Transcribe the records below from the first line to the line that includes "This screenshot has width=508, height=761.", inclusive, and omit the pictures.

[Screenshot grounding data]
##########

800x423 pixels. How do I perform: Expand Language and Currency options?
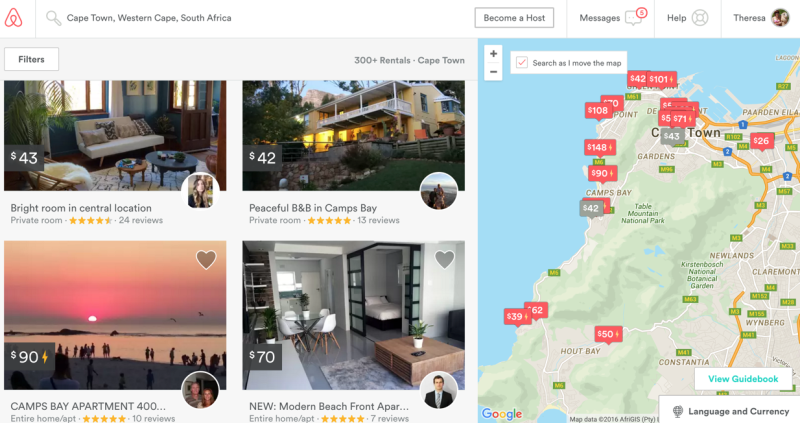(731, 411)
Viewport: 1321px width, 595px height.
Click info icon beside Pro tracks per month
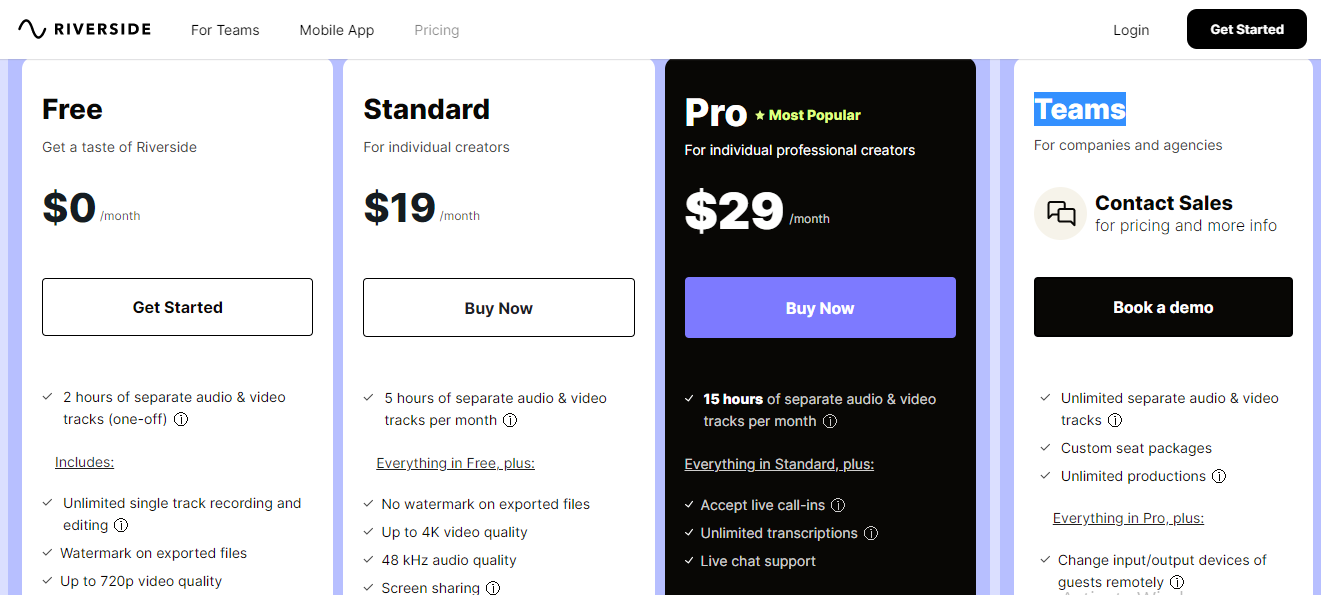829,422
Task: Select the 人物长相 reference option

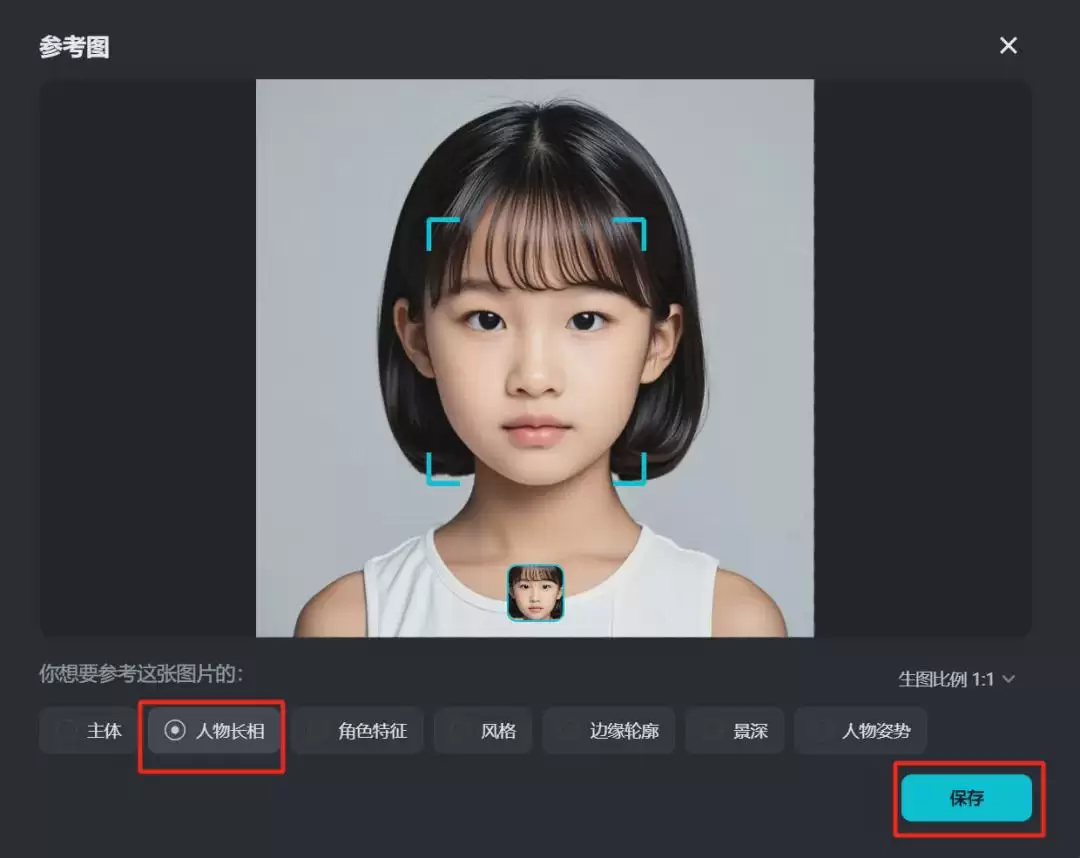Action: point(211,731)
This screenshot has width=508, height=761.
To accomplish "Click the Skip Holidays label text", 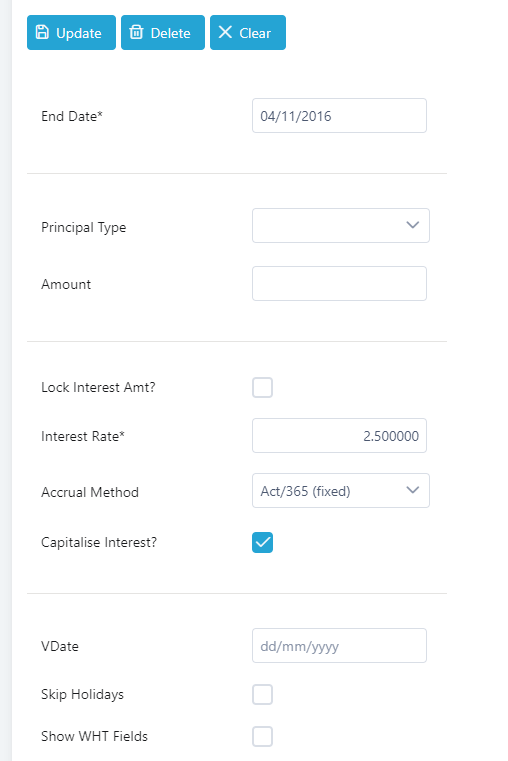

##########

### RESPONSE
800x423 pixels. How do I perform: Expand Language and Currency options?
(731, 411)
Viewport: 1321px width, 595px height.
Click info icon beside Pro tracks per month
829,422
Task: Select the 人物长相 reference option

Action: point(211,731)
This screenshot has width=508, height=761.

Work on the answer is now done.